* _GOAL OF THE EXERCISE_:
Wherever a line holds the word "output", copy that line from the data.

[Opening DATA EXCERPTS section]

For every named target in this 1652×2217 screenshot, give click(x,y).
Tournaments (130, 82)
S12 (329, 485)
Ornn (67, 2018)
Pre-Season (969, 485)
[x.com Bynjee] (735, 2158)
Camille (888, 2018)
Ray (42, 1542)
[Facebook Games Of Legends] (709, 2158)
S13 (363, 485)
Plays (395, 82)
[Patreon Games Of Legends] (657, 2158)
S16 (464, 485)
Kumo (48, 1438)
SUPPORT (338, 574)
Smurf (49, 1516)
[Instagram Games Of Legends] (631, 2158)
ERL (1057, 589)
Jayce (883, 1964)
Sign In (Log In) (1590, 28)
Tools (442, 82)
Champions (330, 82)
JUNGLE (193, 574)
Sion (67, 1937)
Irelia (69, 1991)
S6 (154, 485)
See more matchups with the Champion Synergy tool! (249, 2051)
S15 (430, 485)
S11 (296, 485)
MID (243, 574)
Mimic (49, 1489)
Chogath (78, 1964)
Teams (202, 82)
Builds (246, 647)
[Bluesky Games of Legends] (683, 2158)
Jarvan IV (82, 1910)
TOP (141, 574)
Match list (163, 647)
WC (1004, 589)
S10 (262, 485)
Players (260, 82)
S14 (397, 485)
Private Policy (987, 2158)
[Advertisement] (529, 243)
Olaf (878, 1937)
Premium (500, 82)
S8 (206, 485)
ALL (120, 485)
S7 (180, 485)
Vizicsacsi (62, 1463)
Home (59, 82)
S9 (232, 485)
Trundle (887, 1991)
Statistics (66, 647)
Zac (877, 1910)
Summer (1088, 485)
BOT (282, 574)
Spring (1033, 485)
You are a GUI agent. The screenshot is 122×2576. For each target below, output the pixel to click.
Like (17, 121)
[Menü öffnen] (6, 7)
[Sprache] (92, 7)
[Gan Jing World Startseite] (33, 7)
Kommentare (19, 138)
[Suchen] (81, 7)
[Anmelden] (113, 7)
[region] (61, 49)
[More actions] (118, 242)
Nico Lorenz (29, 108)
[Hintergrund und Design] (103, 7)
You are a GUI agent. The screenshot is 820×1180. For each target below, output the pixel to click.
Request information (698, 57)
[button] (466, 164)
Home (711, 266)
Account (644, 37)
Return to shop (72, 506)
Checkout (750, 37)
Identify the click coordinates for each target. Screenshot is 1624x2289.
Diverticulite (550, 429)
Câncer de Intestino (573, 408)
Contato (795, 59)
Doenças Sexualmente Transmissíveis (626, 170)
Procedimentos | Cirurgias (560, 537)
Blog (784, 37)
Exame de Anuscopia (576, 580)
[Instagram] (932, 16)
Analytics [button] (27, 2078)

[Closing DATA EXCERPTS section]

* _SOLVED PROBLEM_:
You are a GUI agent. The screenshot is 122×2576. For each target below, output the pixel to click.
You are a GUI agent. The screenshot is 820×1180. For each target below, output the pixel to click.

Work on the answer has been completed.